Cleaning & Preparing Data

Raw data is never clean

In the last two guides you saw what a dataset is, met features and labels, and split your data into train, validation, and test. But that split assumed a tidy table of rows and columns. Real data almost never arrives that way. A survey has blank answers; a sensor logs a temperature of -999 when it disconnects; one column says "Yes/No" and another says "yes", "y", and "YES". Before a model can learn anything, someone has to make the table honest. That work is data cleaning, and on most real projects it eats far more time than the modeling itself.

It helps to know what "clean" even means. A clean table has one meaning per column, one row per thing you are studying, consistent units, and values that are what they claim to be. Cleaning is the unglamorous craft of getting there: spotting impossible values, unifying spellings, fixing units, and deciding what to do about the inevitable gaps. None of it is fancy math. All of it decides whether your later models are built on rock or on sand.

Missing values: do not just delete them

The most common defect is a hole — a value that simply is not there. The lazy fix is to drop every row with a gap, but that can throw away most of your data, and worse, it can be biased: if low-income people skip the salary question more often, deleting those rows quietly tilts your dataset toward the wealthy. The thoughtful alternative is imputation — filling the gap with a sensible guess. The simplest guesses are the column's mean or median for numbers, or its most common value for categories.

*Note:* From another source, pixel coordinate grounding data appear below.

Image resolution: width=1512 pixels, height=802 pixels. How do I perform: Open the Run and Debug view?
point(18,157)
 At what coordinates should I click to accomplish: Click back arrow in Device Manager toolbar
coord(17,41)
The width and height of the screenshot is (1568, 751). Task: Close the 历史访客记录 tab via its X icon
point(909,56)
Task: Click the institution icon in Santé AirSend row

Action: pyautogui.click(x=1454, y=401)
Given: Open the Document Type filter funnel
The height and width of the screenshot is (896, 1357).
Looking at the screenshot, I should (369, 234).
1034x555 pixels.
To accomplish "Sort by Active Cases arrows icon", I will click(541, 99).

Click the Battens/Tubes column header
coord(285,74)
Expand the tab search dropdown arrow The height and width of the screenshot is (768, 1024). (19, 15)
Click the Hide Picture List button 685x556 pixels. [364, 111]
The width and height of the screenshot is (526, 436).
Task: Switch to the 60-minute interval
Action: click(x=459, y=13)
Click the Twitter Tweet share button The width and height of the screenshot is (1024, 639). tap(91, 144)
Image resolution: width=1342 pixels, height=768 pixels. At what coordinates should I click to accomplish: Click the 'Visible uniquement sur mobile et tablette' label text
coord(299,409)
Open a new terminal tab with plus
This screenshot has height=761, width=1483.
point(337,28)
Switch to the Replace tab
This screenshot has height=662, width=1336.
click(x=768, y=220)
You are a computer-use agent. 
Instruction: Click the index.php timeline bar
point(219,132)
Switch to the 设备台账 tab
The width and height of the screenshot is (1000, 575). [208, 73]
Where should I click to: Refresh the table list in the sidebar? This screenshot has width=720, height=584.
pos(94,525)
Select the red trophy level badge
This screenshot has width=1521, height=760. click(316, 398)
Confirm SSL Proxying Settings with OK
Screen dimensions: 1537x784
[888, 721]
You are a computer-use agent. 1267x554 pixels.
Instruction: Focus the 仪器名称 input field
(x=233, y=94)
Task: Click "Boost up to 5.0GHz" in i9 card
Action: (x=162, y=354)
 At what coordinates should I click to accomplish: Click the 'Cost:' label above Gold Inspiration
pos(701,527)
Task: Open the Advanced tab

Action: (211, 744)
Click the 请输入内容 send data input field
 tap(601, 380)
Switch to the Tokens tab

But why is a value missing? Sometimes it is random noise (a form page glitched). Sometimes the absence is itself a signal — a blank "date of last purchase" might mean the customer never bought anything. In that case the honest move is not to invent a number but to add a flag column "was-this-missing?" so the model can use the fact of absence. Median is usually safer than mean for numbers, because a few extreme values can drag a mean far from typical, and those extremes lead us straight to the next problem.

Outliers: errors or important rare cases?

An outlier is a value far outside the usual range — a person listed as 200 years old, a house priced at one dollar, a transaction of ten million. The crucial first question is *why*. A 200-year-old is almost surely a data-entry error and should be corrected or removed. But a genuinely huge transaction might be the very fraud your model is supposed to catch. Deleting it because it "looks weird" would erase the signal you most need.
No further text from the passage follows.